American sedimentary geologist

William Henry Twenhofel (16 April 1875 – 4 January 1957) was an American sedimentary geologist who wrote a landmark text Treatise on Sedimentation (1926) which went into more editions. He served for many years as a professor of geology at the University of Wisconsin. The Society of Economic Paleontologists and Mineralogists instituted the Twenhofel Medal in his memory.
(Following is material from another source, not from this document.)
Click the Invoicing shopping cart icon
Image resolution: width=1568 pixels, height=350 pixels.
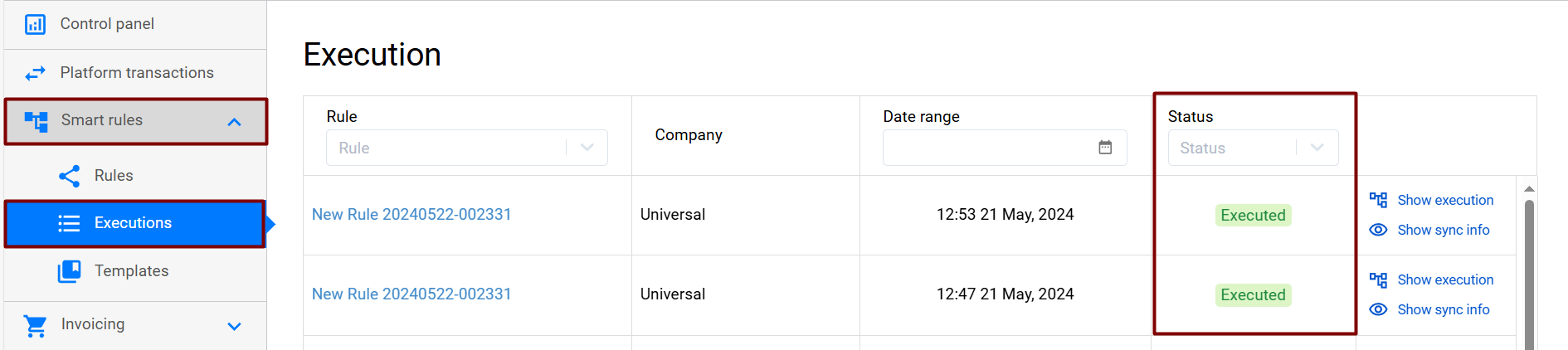pos(36,325)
Twenhofel was born in Covington, Kentucky, to German-immigrant farming family of Helena Steuwer and Ernst A. H. J. Twenhofel. He grew up working on the farm and was educated at local public schools. From 1896, he taught in local schools in winter and worked in summer to earn for his livelihood. In 1902 he went to the National Normal School in Lebanon, Ohio, receiving a BA in 1904. He then taught at the East Texas Normal College. In 1908 he joined Yale University and received a BA in geology, and an MA (1910). While at Yale, Twenhofel accompanied Charles Schuchert to examine the Ordovician-Silurian boundary in Canada and examined Anticosti Island, Quebec for his PhD (1912). He took up a position of assistant professor at the University of Kansas in 1910. In 1916, he joined the University of Wisconsin working there until his retirement. Along with Raymond C. Moore he was one of the founding associate editors for the Journal of Sedimentary Petrology from 1931.

Twenhofel married Virgie M. Stephens in 1899 and they had three children.